A legal action by 10 employees of B&Q Ireland over the removal of bonuses and allowances could have major implications for many workers.
The action, supported by the employees' trade union Mandate, is being heard by Mr Justice Paul McDermott at the High Court.
The workers, represented by Peter Ward SC, are challenging a May 2014 finding by the Employment Appeals Tribunal that the removal of the allowances and bonuses, which had been paid for several years up to early 2012, was not a deduction of pay in breach of the Payment of Wages Act 1991.
There is no unilateral right to change the pay of employees and that is the “heart of the case”, Mr Ward argued
The case concerns the company’s decision in early 2012 to remove summer and winter bonus payments, amounting to 6 per cent of an employee’s annual salary, plus zone allowances of 41 cent per hour for Dublin- based workers.
Seven of the workers made complaints that the non-payment of a winter/summer bonus, normally paid twice annually in June and November, plus the non-payment of a zone allowance, breached the 1991 Act.
The other three workers, all employed by B&Q Ireland outside Dublin, challenged the non-payment of the winter and summer bonuses to them.
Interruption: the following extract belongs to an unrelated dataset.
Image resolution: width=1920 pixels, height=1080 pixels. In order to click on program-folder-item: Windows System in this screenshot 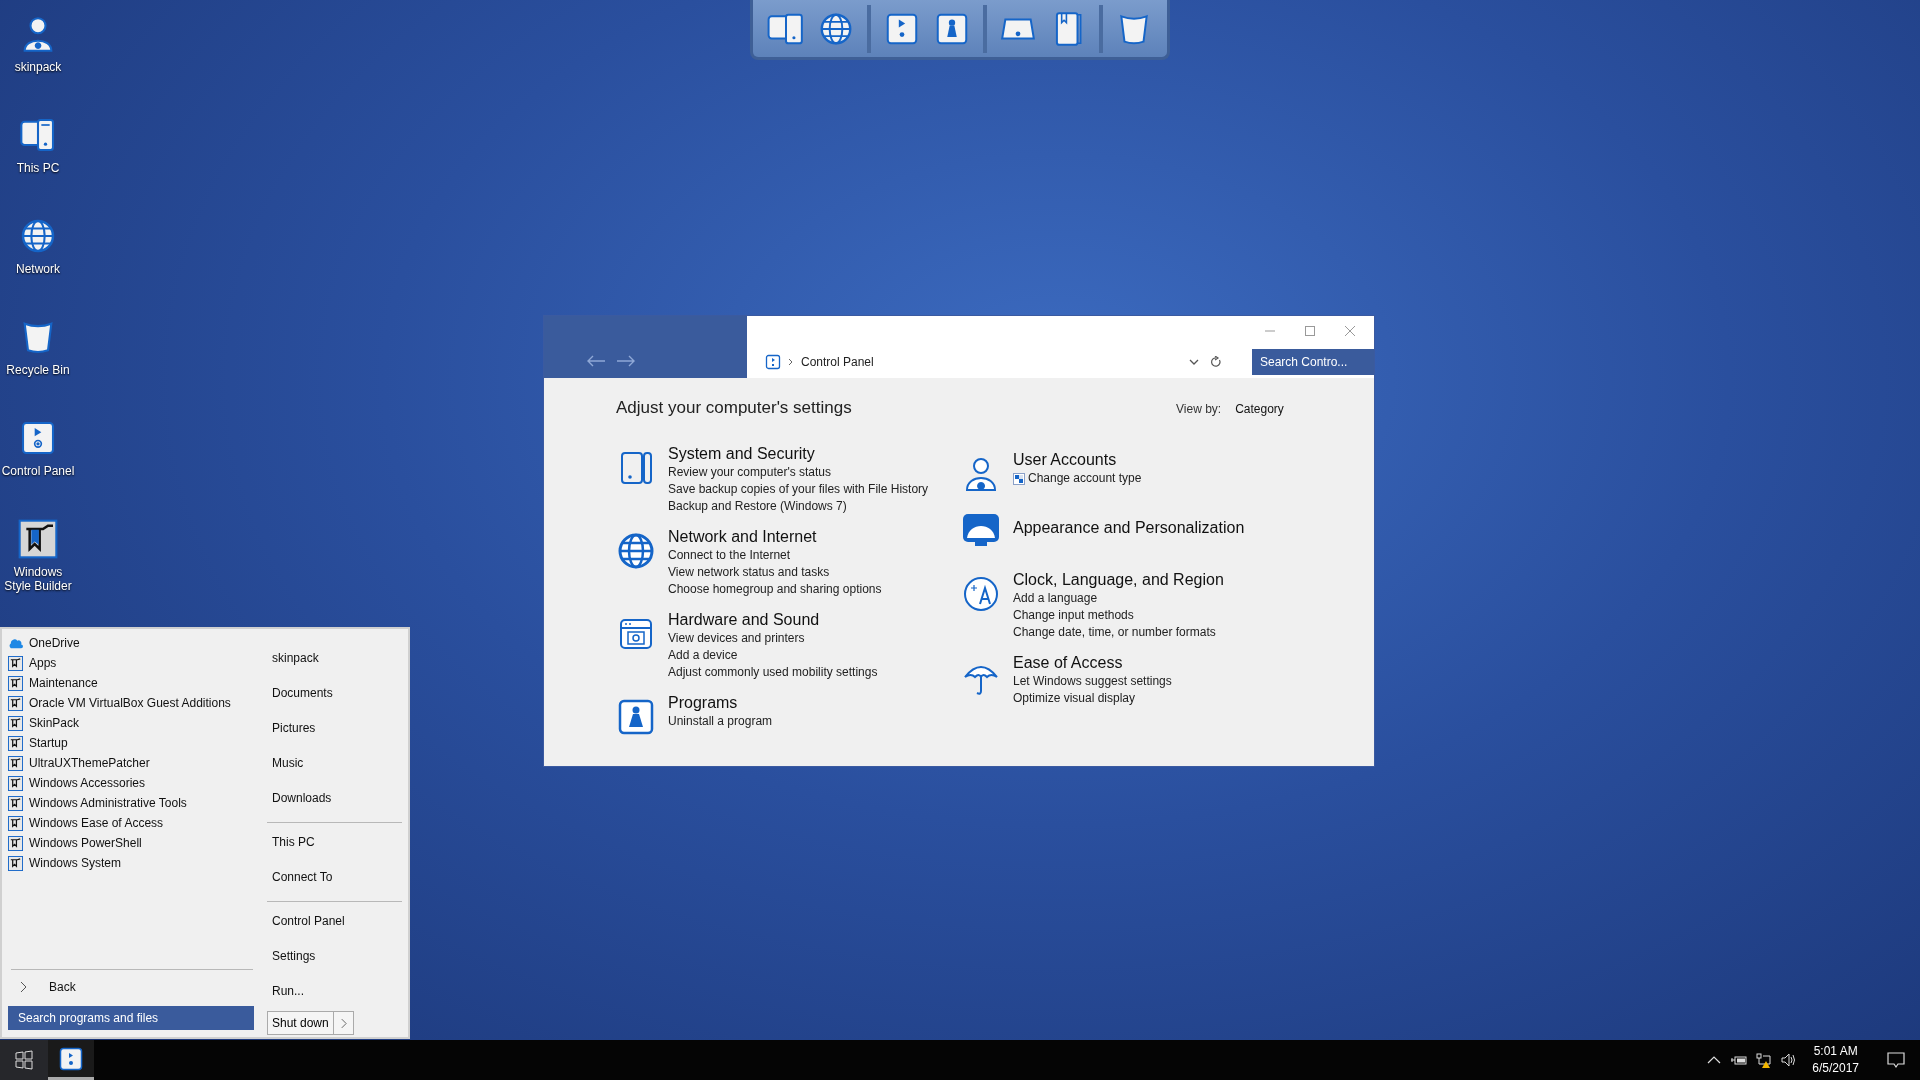, I will do `click(76, 863)`.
It was alleged the employer declared the winter/summer bonus for the period August 2011- January 2012 but, in January 2012, it unilaterally and retrospectively purported to withdraw the accrued bonus. A rights commissioner upheld the workers’ claims, lodged on their behalf by Mandate.
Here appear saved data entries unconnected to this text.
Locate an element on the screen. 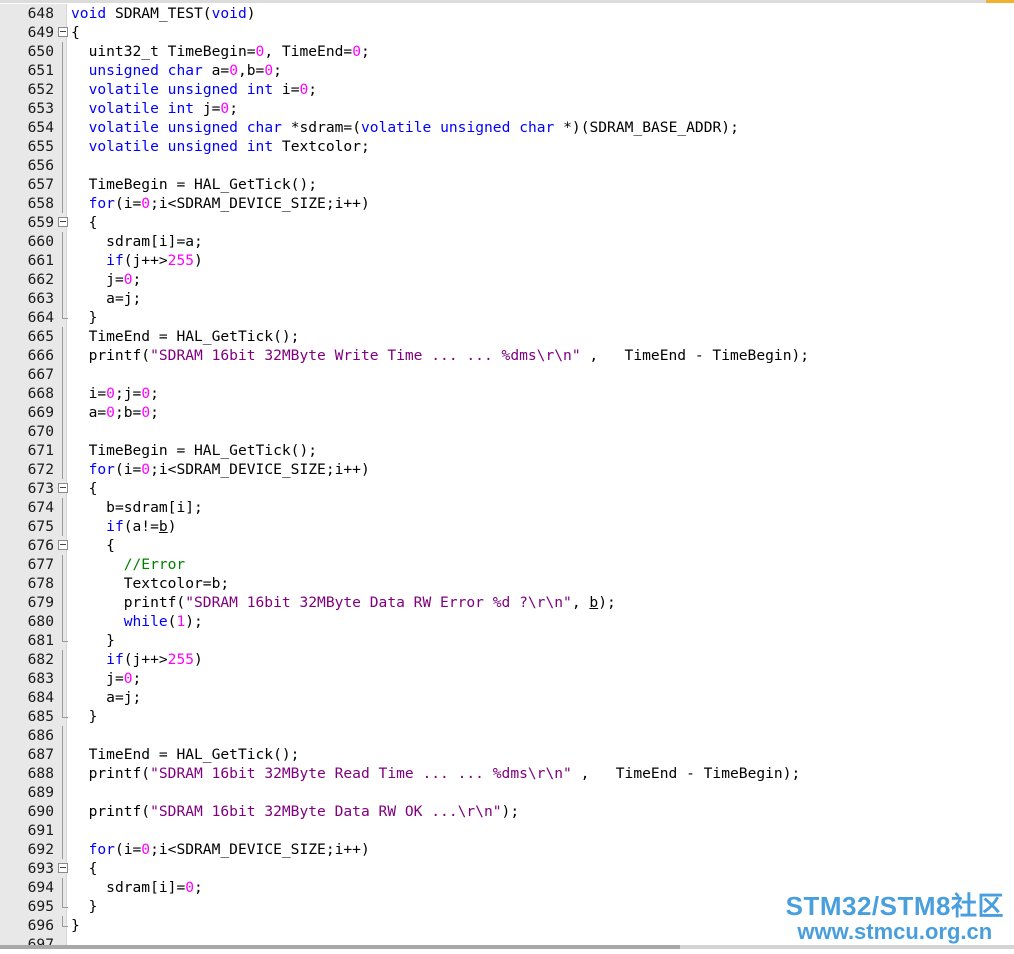 Image resolution: width=1014 pixels, height=954 pixels. code-line: 657 TimeBegin = HAL_GetTick(); is located at coordinates (507, 184).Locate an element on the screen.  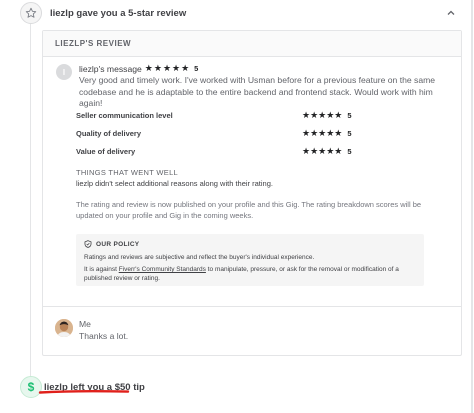
criteria-row: Seller communication level ★★★★★ 5 is located at coordinates (226, 116).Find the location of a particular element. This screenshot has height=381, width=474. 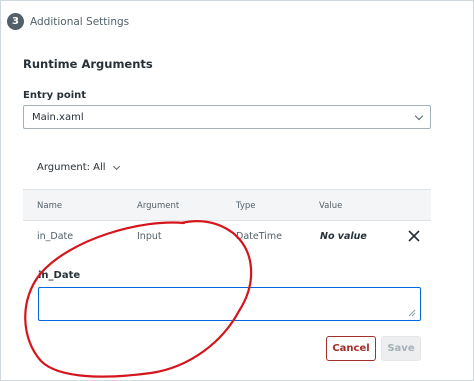

column-header-value: Value is located at coordinates (331, 206). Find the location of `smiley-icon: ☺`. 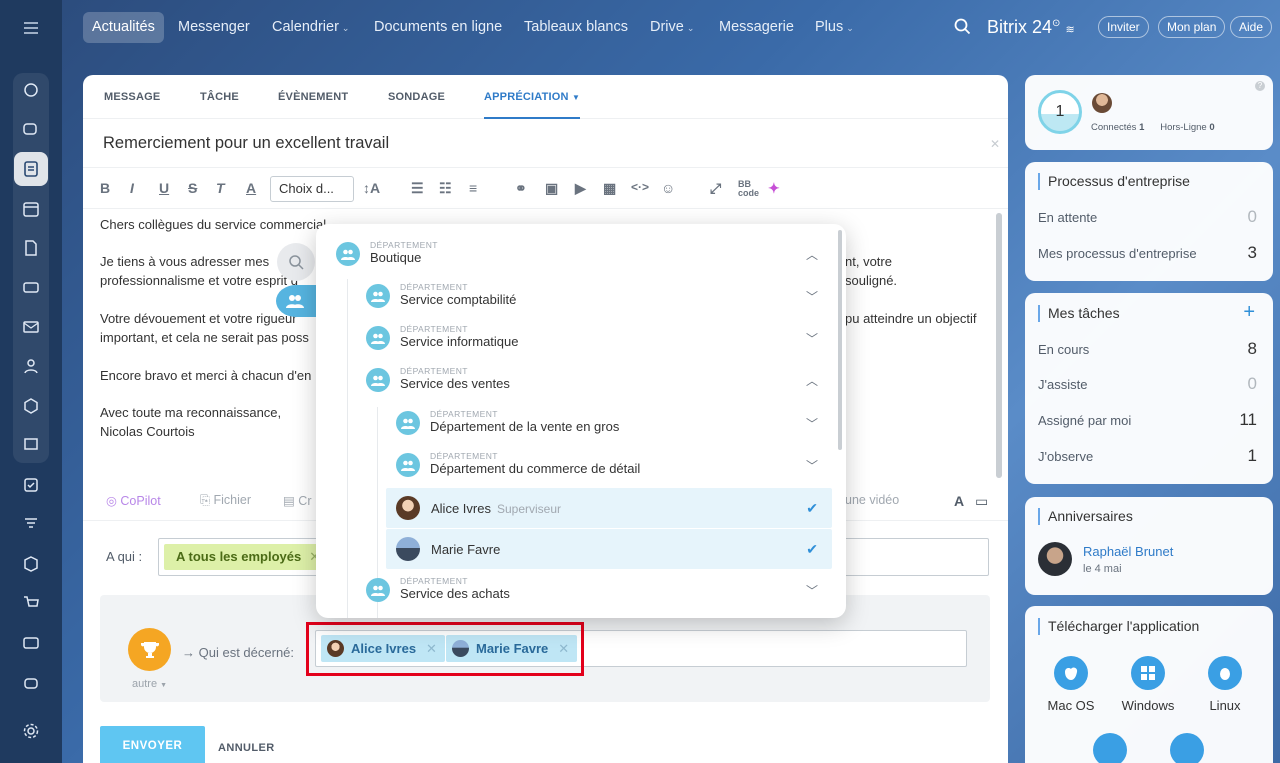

In submissions, the union alleged that B&Q unilaterally informed staff at countrywide general meetings in early 2012 that it planned to immediately abolish the bonuses, remove the zone allowance, introduce new starter rates, new premiums and a recruitment ban to reduce numbers by 5 per cent.
Mandate complained the company had refused to meet it to discuss the workers’ concerns and also argued that B&Q had given a guarantee to employees in 2003 that the zone allowance would be reviewed “but not reduced or removed”.
B&Q appealed to the Employment Appeals Tribunal against the Rights Commissioner’s decisions and the tribunal conducted a joint hearing related to all the applicant workers.
The company told the tribunal that when the bonuses and allowances were removed in 2012, it was in an extremely difficult financial position and cost-saving measures were required to safeguard the future of the business and protect jobs.
Last May the tribunal ruled that the bonuses were discretionary in nature and could be unilaterally reviewed or withdrawn in a manner that complied with the 1991 Act.
The tribunal also ruled that non-payment of the zone allowance did not breach the 1991 Act and was not a deduction from wages payable.
The appeal against that decision continues on Wednesday.